Condizionamento evidente della criminalità, appalti pubblici gestiti in maniera irregolare per avvantaggiare ditte vicine alle cosche, generale disordine organizzativo e amministrativo. I giudici del Consiglio di Stato – presidente Franco Frattini, consiglieri Massimiliano Noccelli, Stefania Santoleri, Giovanni Pescatore e Raffaello Sestini – in 37 pagine della sentenza spiegano punto su punto perché il Consiglio comunale di Lamezia Terme doveva essere sciolto e resta sciolto, mettendo così una pietra tombale sulla legislatura Mascaro. E lanciando anche un monito alla comunità in vista dell’imminente consultazione elettorale del 10 novembre. “Ogni futura azione politica e amministrativa, che risulterà dall’esito delle prossime elezioni – affermano i giudici amministrativi nel provvedimento emesso qualche ora fa – dovrà recidere qualsiasi rapporto, qualsiasi compromesso con il potere mafioso, senza scendere a patti con esso per convenienza o connivenza o mero timore, se vorrà essere autenticamente rispettosa del principio democratico, che anima la Costituzione”.

“Questo Collegio – si legge nel provvedimento – deve rilevare che la disciolta amministrazione comunale, anziché operare in modo “esemplare” come pure affermano gli appellati nella loro memoria, non ha nemmeno atteso, incontestabilmente, lo scadere del termine previsto dall’art. 92, comma 3, del d.lgs. n. 159 del 2011 al fine di acquisire la documentazione antimafia, per affidare il servizio ad una società inquinata da grave condizionamento mafioso, che da moltissimi anni continuava a svolgere detto servizio, mentre sarebbe stato opportuno attendere l’emissione del provvedimento antimafia liberatorio”.

Per poi aggiungere: “Indubbio che una gestione poco lineare e trasparente delle procedure ad evidenza pubblica costituisce terreno fertile per l’inserimento della criminalità organizzata e la disorganizzazione e il disordine amministrativo costituiscono terreno fertile per le condotte infiltrative della criminalità organizzata, ciò che è dimostrato, peraltro, dalle continue proroghe contrattuali utilizzate per sopperire all’esigenza di continuità nell’erogazione dei servizi pubblici essenziali”. I giudici passano in rassegna i consiglieri comunali e i vertici politici coinvolti in operazioni giudiziarie: “i condizionamenti mafiosi sulla vita amministrativa dell’ente, per i collegamenti diretti o indiretti dei suoi amministratori con la ‘ndrangheta – affermano – si sono riflessi in un generale disordine amministrativo nella gestione degli appalti pubblici, con affidamenti diretti e proroghe in favore delle medesime imprese”.

“L’insieme di questi elementi – scrivono i magistrati – la cui pregnanza e univocità appare difficilmente contestabile, dimostra l’esistenza di una fittissima rete di intrecci, legami, cointeressenze tra i vertici politici del Comune, che essi appartengano alla maggioranza o alla minoranza, e una irrimediabile compromissione del governo locale con soggetti e logiche di stampo criminale mafioso, considerata persino la contestazione del reato di concorso esterno in associazione mafiosa ad alcuni degli amministratori locali”.

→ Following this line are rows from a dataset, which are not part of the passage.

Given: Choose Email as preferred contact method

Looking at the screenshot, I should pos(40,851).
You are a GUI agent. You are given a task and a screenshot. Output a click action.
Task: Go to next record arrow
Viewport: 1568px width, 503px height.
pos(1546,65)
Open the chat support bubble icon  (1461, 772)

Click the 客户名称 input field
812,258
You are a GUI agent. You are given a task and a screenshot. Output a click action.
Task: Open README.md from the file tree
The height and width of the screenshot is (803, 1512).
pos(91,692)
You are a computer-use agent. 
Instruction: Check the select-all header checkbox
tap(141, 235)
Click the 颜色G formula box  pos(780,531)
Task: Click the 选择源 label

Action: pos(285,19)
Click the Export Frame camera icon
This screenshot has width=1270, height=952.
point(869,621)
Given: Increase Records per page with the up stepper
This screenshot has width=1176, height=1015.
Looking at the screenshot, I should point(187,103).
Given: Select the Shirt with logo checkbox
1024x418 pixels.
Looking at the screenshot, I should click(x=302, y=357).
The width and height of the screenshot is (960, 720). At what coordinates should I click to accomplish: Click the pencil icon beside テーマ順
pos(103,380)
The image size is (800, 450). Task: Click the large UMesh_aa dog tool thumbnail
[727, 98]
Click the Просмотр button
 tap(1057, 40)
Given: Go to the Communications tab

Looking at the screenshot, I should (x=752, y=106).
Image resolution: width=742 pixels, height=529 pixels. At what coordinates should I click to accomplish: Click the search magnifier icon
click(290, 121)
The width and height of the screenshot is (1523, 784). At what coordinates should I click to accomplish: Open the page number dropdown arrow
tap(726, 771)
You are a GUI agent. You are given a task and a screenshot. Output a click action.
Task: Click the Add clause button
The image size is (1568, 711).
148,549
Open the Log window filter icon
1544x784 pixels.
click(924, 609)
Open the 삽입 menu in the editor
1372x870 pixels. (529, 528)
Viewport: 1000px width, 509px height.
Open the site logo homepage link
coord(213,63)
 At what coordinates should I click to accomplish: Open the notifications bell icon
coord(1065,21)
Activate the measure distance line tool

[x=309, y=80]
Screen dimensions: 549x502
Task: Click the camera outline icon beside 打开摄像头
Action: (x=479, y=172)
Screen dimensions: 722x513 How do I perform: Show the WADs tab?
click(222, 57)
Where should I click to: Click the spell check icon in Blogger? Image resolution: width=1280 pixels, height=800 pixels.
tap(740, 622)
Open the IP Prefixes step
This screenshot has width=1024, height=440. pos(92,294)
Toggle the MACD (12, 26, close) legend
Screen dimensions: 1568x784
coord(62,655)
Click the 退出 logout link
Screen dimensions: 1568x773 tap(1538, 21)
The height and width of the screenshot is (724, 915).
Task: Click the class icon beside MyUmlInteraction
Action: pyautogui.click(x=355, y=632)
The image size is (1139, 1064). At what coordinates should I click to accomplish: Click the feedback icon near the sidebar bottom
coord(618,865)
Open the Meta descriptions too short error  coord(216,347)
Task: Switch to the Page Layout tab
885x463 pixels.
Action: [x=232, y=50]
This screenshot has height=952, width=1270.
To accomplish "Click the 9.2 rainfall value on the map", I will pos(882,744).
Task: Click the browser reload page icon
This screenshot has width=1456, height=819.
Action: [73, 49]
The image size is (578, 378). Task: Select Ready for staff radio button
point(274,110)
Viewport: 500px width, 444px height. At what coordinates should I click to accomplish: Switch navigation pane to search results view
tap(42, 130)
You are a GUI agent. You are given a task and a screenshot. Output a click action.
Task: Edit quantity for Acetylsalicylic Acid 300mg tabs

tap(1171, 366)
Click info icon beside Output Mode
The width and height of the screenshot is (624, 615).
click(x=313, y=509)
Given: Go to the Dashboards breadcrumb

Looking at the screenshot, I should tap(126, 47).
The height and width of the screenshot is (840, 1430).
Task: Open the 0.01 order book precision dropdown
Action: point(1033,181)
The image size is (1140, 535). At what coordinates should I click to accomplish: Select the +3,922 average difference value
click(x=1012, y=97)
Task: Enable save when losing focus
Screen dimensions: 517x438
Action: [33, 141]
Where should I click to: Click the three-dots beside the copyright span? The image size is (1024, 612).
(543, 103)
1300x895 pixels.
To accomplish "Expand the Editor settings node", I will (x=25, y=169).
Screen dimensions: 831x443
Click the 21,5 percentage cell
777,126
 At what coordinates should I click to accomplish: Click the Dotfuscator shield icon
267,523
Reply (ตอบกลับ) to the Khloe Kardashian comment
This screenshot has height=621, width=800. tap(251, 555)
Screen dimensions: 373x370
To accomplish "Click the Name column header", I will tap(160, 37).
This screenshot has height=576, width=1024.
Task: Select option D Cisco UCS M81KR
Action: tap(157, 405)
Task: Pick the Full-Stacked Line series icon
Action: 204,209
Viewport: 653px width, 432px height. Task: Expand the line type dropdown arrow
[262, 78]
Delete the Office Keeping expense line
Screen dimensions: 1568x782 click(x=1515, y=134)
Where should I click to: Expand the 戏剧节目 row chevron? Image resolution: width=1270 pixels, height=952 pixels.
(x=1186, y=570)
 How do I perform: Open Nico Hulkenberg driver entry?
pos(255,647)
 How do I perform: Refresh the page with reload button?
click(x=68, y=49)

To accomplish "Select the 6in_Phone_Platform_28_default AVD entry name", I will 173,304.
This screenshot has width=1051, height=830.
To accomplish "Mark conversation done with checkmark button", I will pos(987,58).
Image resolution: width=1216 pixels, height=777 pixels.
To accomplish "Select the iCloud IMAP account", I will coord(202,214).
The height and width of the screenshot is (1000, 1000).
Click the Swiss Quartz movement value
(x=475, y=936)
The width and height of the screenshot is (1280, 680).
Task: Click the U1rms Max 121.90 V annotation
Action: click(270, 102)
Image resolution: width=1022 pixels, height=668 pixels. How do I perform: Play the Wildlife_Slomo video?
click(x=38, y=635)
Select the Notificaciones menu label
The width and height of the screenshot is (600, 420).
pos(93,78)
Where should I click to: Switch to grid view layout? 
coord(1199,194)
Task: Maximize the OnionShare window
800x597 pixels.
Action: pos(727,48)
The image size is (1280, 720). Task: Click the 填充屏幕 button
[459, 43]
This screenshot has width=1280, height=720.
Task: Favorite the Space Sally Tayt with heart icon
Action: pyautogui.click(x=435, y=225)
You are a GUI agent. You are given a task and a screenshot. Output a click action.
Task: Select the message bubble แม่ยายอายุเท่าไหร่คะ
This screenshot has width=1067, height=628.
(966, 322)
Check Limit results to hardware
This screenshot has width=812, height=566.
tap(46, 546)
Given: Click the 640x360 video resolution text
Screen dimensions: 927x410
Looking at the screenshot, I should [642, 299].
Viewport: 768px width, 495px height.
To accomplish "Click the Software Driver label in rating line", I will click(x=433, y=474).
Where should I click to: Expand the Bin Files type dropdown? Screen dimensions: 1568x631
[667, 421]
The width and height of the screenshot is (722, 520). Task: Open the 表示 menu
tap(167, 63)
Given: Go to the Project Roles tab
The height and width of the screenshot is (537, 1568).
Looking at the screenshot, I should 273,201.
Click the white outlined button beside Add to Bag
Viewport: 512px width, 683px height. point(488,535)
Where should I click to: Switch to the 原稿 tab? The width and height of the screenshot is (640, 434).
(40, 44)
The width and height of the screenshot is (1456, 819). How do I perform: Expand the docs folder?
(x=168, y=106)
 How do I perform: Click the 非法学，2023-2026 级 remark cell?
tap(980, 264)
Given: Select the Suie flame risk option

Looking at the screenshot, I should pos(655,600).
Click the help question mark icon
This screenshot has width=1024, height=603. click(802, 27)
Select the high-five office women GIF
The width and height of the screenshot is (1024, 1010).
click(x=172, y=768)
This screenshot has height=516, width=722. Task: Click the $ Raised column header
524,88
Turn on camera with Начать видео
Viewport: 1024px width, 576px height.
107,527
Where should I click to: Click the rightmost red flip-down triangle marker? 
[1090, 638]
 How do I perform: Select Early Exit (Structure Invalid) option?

E per essere ancora più espliciti, aggiungono: “Il contributo determinante della mafia nel condizionare il voto popolare, è tale da inficiare irrimediabilmente il funzionamento del consiglio comunale per un suo vizio genetico, essendo difficilmente credibile, secondo la logica della probabilità cruciale, che un consiglio comunale i cui componenti siano eletti in parte con l’appoggio della mafia, per una singolare eterogenesi dei fini, possa e voglia adoperarsi realmente e comunque effettivamente, non solo per mero perbenismo legalitario, per il ripristino di una effettiva legalità sul territorio e per la riaffermazione del potere statuale contro l’intimidazione, l’infiltrazione e il sopruso di un ordinamento delinquenziale, come quello mafioso, ad esso avverso per definizione”.